- **Page excerpt**
Carnage in the conventional energy sector has drawn a lot of attention in the past few weeks. But the collapse of recent months was presaged by mediocre performance stretching back literally years. Total returns for the Standard & Poor Energy Sector for 2019, including dividends, were a paltry 6%. And for the entire decade of 2010-2019, the same sector was up 34%, by far the worst performance of the 11 sectors S&P tracks. The fracking revolution, it turns out, created a world awash in oil and gas, but didn’t do much to help the industry that created it.
Which brings us to a related question – if oil & gas are in trouble from COVID-19 and from a decade of overproduction and low prices, what has the ongoing turmoil done to alternative fuels? In particular, since KC Clean Cities operates in the biofueled, beating heart of the Midwest, what’s happened to biodiesel and (particularly) ethanol?

- **Records provided**
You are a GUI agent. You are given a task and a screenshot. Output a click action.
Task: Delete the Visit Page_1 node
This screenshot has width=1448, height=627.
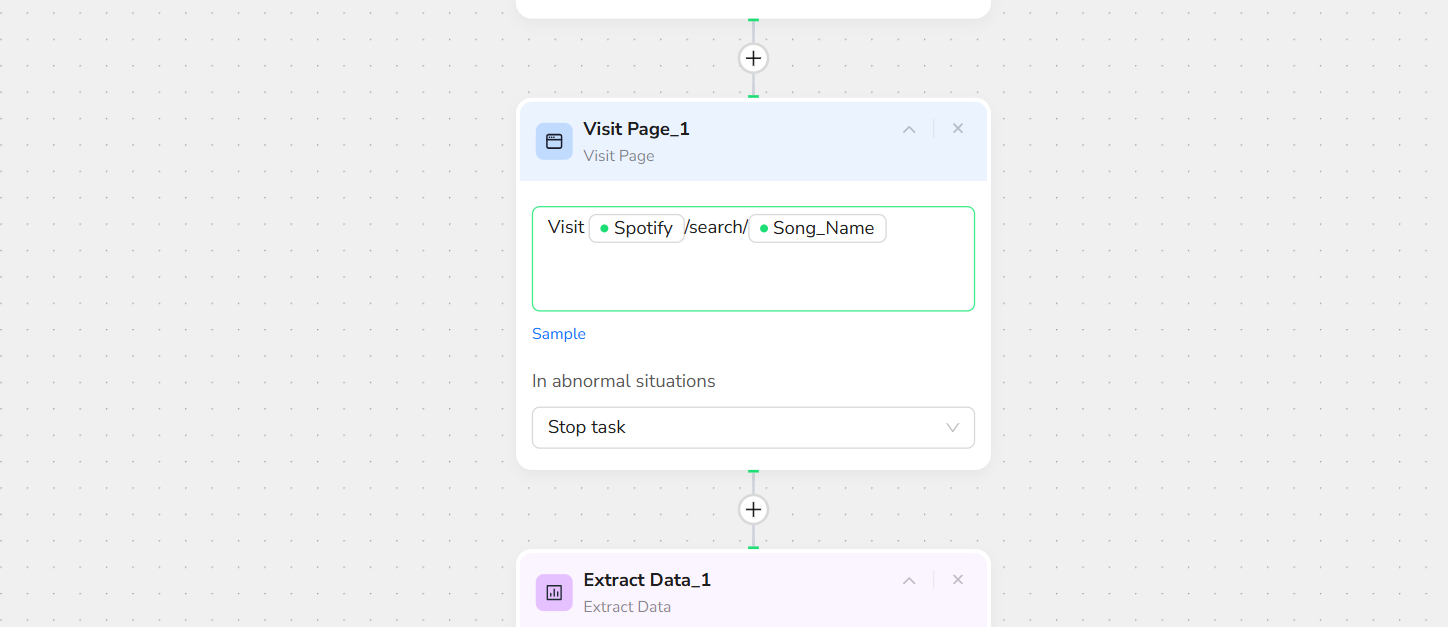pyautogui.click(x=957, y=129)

---

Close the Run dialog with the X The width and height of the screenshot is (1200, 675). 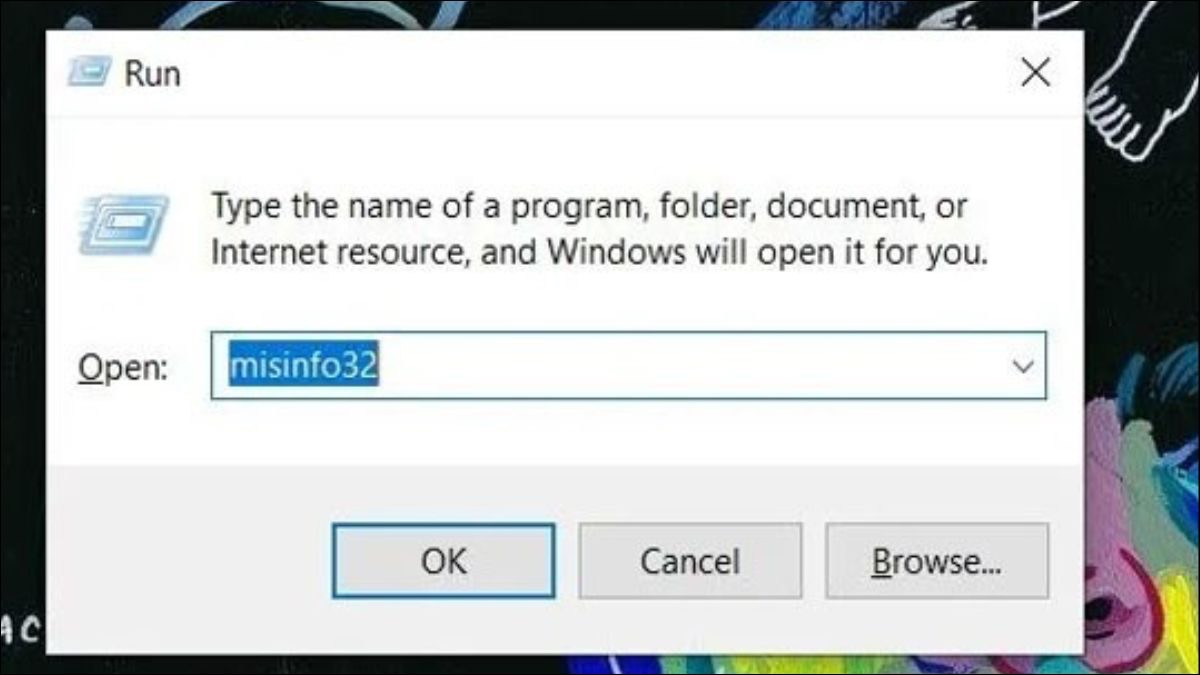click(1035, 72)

- **How to complete this task**
Write the next part of the energy sector page, picking up after its final sentence. The entries have no connection to the text.

- **Solved exercise**
A bit of backstory: more than 95% of vehicle gasoline sold in the US is a 10% ethanol blend. There are several reasons for this. Until about 15 years ago, a compound known as MTBE (methyl tertiary-butyl ether) was blended with gasoline to add oxygen. As a result, gasoline burned cleaner, and cut smog-forming chemicals and toxins like benzene in exhaust. But there were problems – MTBE leaked into groundwater from gas station tanks, creating water quality problems. Moreover, it’s listed as a potential carcinogen. Enter ethanol, exit MTBE with the Energy Policy Act of 2005.
Like MTBE, ethanol adds oxygen to gasoline and cuts smog-forming emissions. Unlike MTBE, it’s also a way for America to deal with its massive agricultural surpluses by distilling a value-added product from corn. (It’s worth noting that ethanol now accounts for 40% of all the corn we grow.)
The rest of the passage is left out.